* Selected passage:
Follow this guide when you’re selling land along with your company

For most companies, the decision of how to handle ownership of their real estate took place long ago. However, if a company’s goal is to structure the best possible sale of both a store and the land it sits upon, it is relatively easy to change the ownership structure to enhance a potential sale.

There are extenuating circumstances that should be verified with each company’s tax and legal counsel. That being said, we believe the ideal real estate structure in the face of a pending sale is to have the real estate owned by a separate entity under the control of the same individuals who own the company. This way, the selling owners avoid the delays of getting third-party approval to transfer existing leases.

If you must lease real estate from a third party, try to whittle down the landlord’s right of approval of lease transfer. One compromise is a notice period that requires the landlord to object based on the financial soundness of the buyer; otherwise, approval is automatic. If a lease says consent “cannot unreasonably be withheld,” you don’t want to learn your landlord’s definition of reasonable as a result of his delaying a sale.

The next question is how much rent should be paid. If the real estate ownership is different in any way from the owners of the company, market rate typically prevails. However, we recommend pegging the lease rate to the current market regardless of real estate ownership. This way, financial results always reflect the company’s performance under a scenario of market-based third-party land ownership.

With market rate rent baked into the numbers, a buyer can assess whether he or she wants to step into the leases or buy the real estate. It goes without saying that a phase 1 environmental assessment should be completed on all properties (leased or owned), and buildings should be maintained in top condition.

The final key decision point regarding real estate concerns if and how the land should be offered as part of the sale. When presenting a company to buyers, a seller is seeking the highest debt-free, cash-free enterprise valuation; to accomplish this, it must be made clear that the company is being sold separately.

The seller should then state his or her preference for the resulting ownership of the land. Some business owners enjoy owning real estate for the stream of retirement income that can be provided. Some like maintaining a connection with the company they built. Others view landlord status as a source of leverage if there are any contingent payments due from the buyer.

Other sellers remember cases when a buyer has fallen on hard times and used bankruptcy laws to break all of their leases. Real estate ownership quickly loses its appeal when that means presiding over a possibly far flung portfolio of property. Sellers that fall into this category will prefer to sell the real estate to the buyer or to a third-party institutional investor.

* Data:
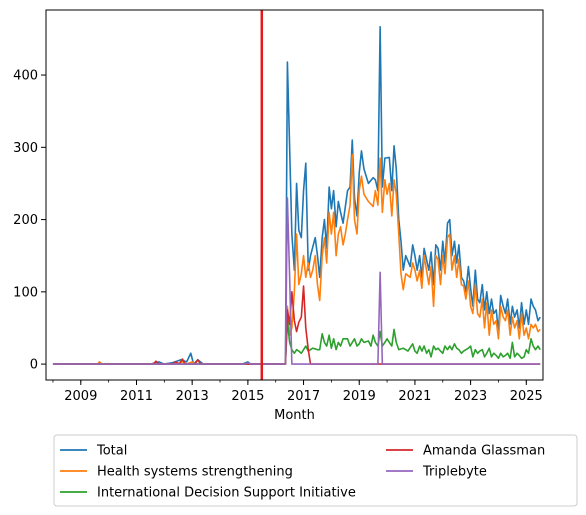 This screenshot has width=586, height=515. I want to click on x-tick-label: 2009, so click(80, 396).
---
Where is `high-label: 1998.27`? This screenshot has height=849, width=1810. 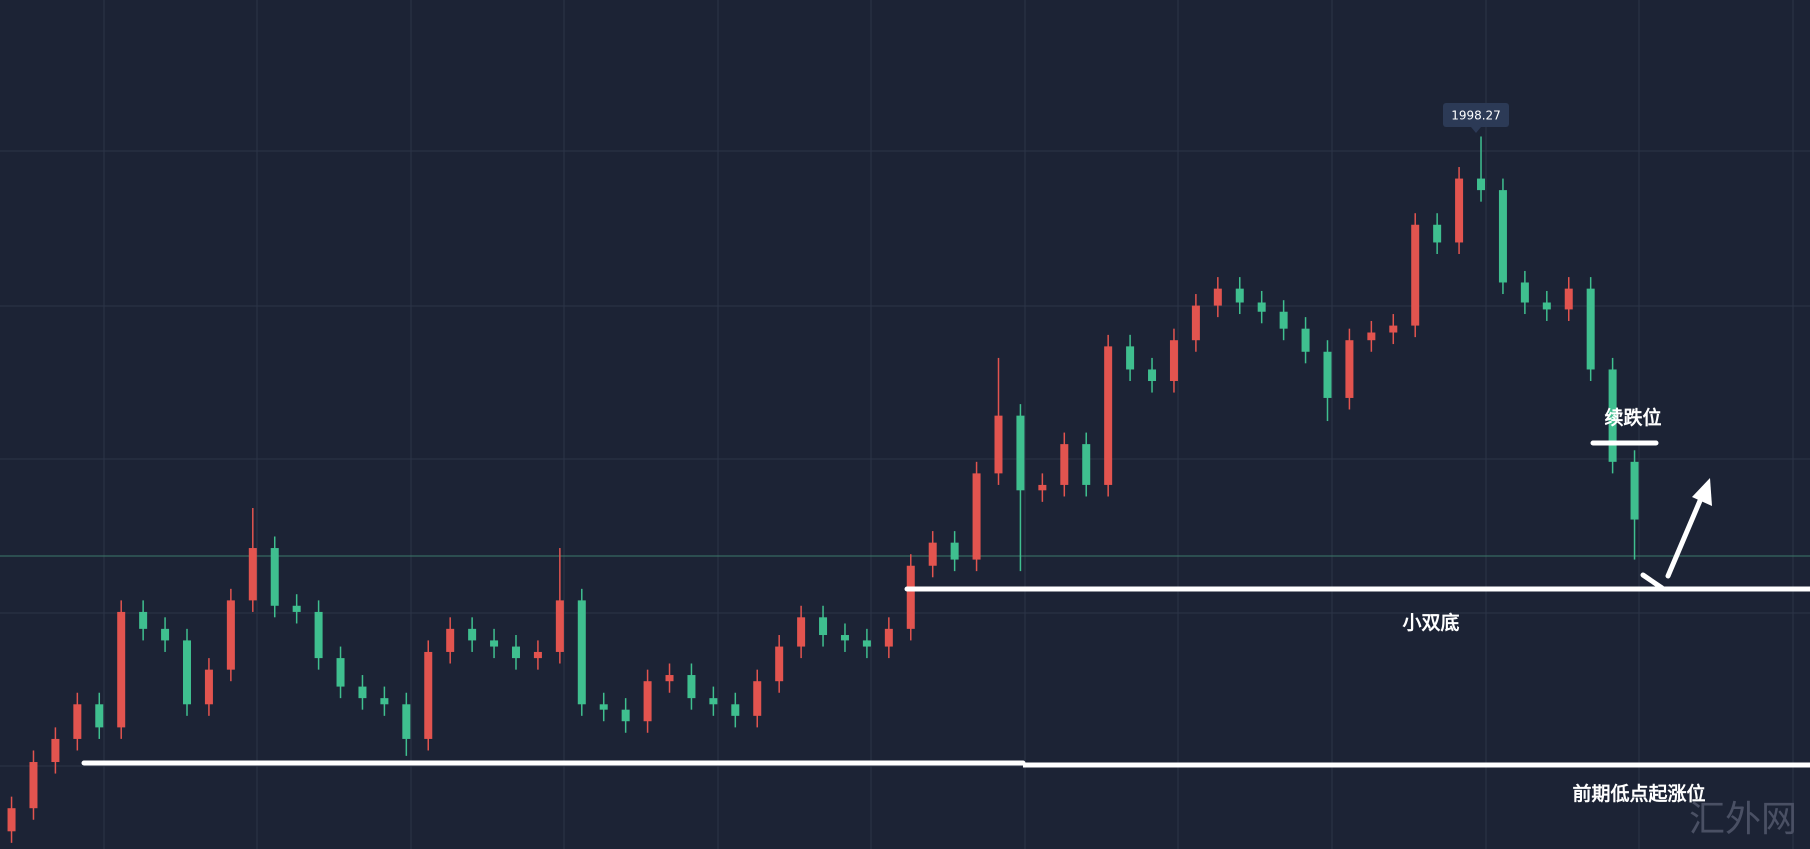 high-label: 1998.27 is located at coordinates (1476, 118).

* Tasks to perform:
(A) In the land-sale guide, what assessment should be completed on all properties, whether leased or owned?
(B) Reproduce the part of the land-sale guide starting with "Other sellers remember" and going on through "third-party institutional investor.".
The listing is separate material and has no connection to the land-sale guide.

* Answers by item number:
(A) A phase 1 environmental assessment.

(B)
Other sellers remember cases when a buyer has fallen on hard times and used bankruptcy laws to break all of their leases. Real estate ownership quickly loses its appeal when that means presiding over a possibly far flung portfolio of property. Sellers that fall into this category will prefer to sell the real estate to the buyer or to a third-party institutional investor.